MIR ALI, Pakistan (AP) - A suspected U.S. missile strike killed 13 people Saturday in a Pakistani tribal region where several militant outfits are bent on attacking Western troops across the Afghan border, officials said.
A roadside bomb aimed at police elsewhere in the country's volatile northwest killed a civilian and wounded eight people.
The missile, apparently fired from an unmanned drone, struck a house in Haider Khel village near North Waziristan's Mir Ali town, said two intelligence officials who spoke on condition of anonymity because they were not authorized to speak to media on the record.
The intelligence officials initially put the death toll at three, but local government official Noor Mohammad said later in the day that at least 13 people had been killed. Their identities were not immediately clear.
The U.S. frequently uses missile strikes to take out Taliban and al-Qaida targets in Pakistan's northwest, especially the lawless tribal regions where many insurgents hide.
This year, the vast majority of the missile strikes have landed in North Waziristan, a segment of the tribal belt that houses several militant groups that focus on attacking Western troops across the border in Afghanistan.
Pakistan publicly protests the strikes as violations of its sovereignty, and the attacks are deeply unpopular among the Pakistani people. But the Pakistani government is believed to assist in at least some of the missile attacks.
The U.S. doesn't publicly acknowledge the existence of the covert, CIA-run program.

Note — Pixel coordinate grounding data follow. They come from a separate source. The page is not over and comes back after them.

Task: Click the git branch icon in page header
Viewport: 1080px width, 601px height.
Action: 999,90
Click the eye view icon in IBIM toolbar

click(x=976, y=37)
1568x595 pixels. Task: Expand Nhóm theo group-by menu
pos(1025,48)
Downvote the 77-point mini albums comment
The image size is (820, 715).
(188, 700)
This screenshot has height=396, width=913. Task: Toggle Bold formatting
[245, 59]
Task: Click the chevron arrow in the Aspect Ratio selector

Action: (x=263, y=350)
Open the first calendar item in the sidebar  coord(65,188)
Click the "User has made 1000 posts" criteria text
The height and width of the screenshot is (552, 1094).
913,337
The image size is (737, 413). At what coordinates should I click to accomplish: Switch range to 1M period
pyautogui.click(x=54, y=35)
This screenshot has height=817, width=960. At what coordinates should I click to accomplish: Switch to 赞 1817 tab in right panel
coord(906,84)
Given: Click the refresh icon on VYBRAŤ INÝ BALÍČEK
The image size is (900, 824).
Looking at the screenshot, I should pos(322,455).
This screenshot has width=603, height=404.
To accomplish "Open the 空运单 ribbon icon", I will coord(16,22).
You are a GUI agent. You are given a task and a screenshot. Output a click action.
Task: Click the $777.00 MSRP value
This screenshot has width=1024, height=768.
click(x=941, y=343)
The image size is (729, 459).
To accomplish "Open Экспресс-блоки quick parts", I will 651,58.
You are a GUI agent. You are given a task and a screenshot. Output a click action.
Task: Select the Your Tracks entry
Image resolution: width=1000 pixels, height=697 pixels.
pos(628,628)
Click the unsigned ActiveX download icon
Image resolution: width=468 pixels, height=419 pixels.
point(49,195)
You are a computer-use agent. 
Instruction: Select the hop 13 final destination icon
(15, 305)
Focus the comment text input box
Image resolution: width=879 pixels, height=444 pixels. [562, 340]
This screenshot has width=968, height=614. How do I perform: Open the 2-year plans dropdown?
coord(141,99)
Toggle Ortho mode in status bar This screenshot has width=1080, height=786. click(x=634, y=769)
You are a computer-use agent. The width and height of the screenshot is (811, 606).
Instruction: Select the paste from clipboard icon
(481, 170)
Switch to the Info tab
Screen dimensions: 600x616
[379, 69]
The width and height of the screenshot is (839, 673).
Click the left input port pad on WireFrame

The roadside bomb Saturday occurred in Dera Ismail Khan, which lies near the tribal belt, and it showed that Islamist militants continue to be active despite U.S. missile strikes and Pakistani army offensives against them.
Senior police official Aslam Khatak said the attack happened as the patrol vehicle traveled through the gritty town and that among the wounded was an area police official who played an important role in arresting militants, he said.
Six policemen and two civilians were wounded, while the one fatality was a passer-by.